Oak Harbor to grow by 40 homes

A large residential development near the Whidbey Golf and Country Club received its final go ahead this week when the Oak Harbor City Council approved the project’s final plat.

A large residential development near the Whidbey Golf and Country Club received its final go ahead this week when the Oak Harbor City Council approved the project’s final plat.

Known as Division 4, the 40-home neighborhood is located off SW Ft. Nugent Avenue and is the just one phase of the larger 180-home residential development, Fairway Point. The council’s decision was the last bit of red tape Burlington-based Landed Gentry Homes and Communities needed to clear before it could begin applying for building permits.

City Senior Planner Cac Kamac said the project is not overly large for residential developments in the city over the past 10 years Redwing, Fireside, and Cherry Hill each yielded between 111 and 226 homes ‚ but it’s by no means small.
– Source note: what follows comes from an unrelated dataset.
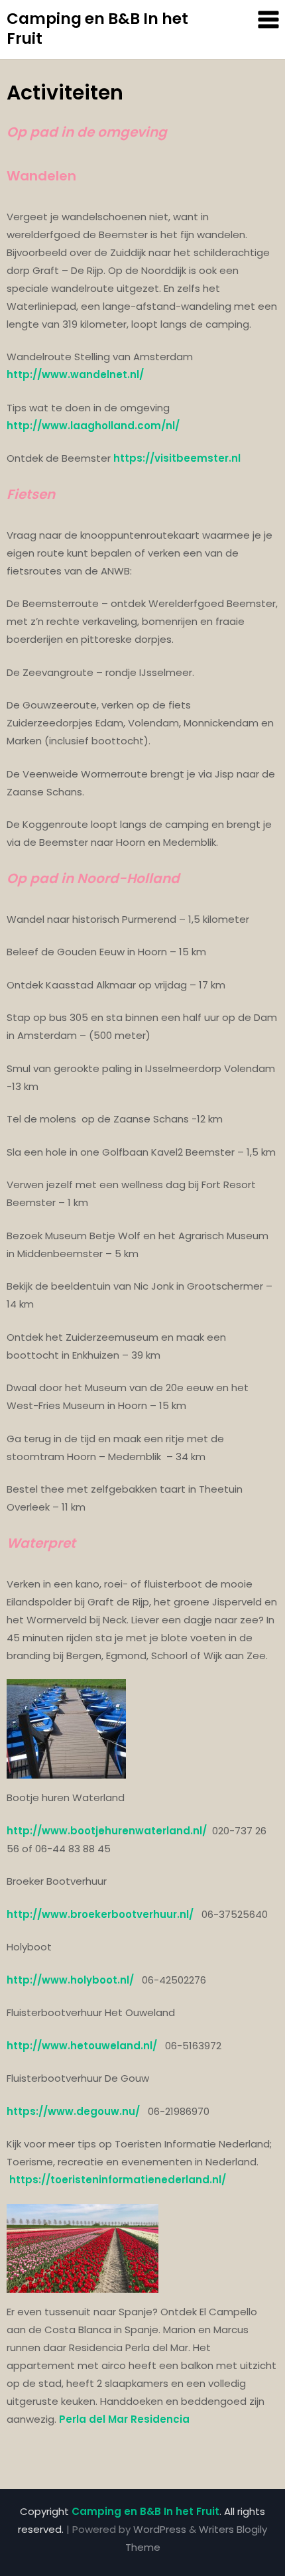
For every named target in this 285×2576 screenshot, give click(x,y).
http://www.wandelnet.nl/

If each single family home is occupied by an average of 2.5 people, as many as 450 people will live in the fully developed community.
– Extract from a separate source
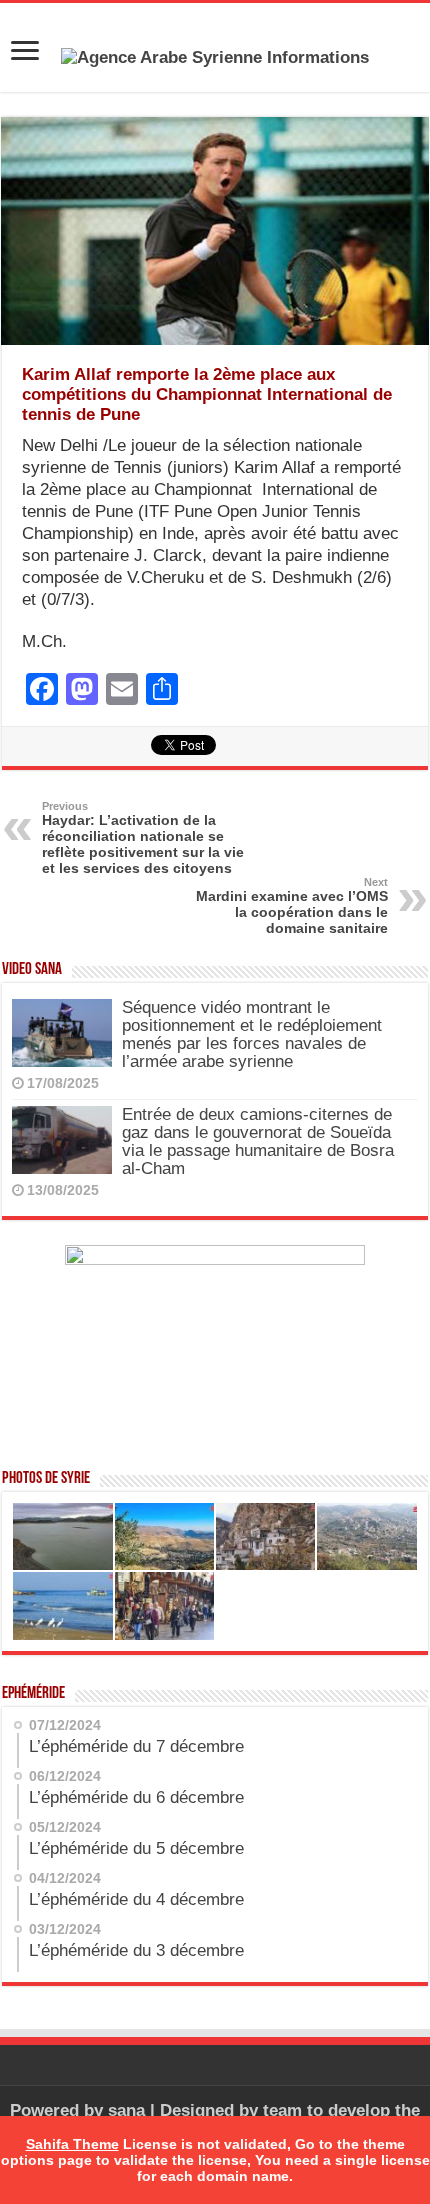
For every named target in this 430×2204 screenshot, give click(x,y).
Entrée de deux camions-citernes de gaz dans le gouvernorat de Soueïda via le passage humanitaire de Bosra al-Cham (258, 1141)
The entire project received preliminary approval in 2006, and phases one and two, including about 100 homes, have been completed over the past four years. According Landed Gentry President Brian Gentry, phase four would have gone before the council nearly a year ago but was stalled due to the economy.

Gentry said he is hoping phase three, also a 40-home development, will be ready for final plat approval within two years but it also depends on the economy.

“It all depends on the market,” he said.

Landed Gentry, which is acting as the developer, builder, and seller for the project, built the homes to appeal to a wide demographic, from active military to retirees. They range in price from about $250,000 to $450,000, Gentry said.

Once all the homes are built and occupied, that could translate into hefty revenues for the city. Using the 2010 tax rate of $2.04 per $1,000 of assessed value, if all the homes in the development were valued at just $250,000 the city would receive up to $91,800 a year. If all the homes were valued at $350,000, that number would increase to $128,520 a year.

City Finance Director Doug Merriman said it’s not as good as it sounds, however. While all cities get revenue from new development in the form of fees and future property taxes, it is widely debated whether they equal the cost of infrastructure and other city services. It may also be inaccurate to assume the new community would benefit local businesses and bolster sales tax revenue as they don’t always translate to new or more city residents.

According to Merriman, some people may just be moving from one house to another and homes can be left vacant or even rented out to temporary city residents. Although these issues have been widely studied the results are alway inconclusive, and that makes the true economic impact of growth on municipalities nearly impossible to discern.

“That’s one of the big mysteries of development,” Merriman said.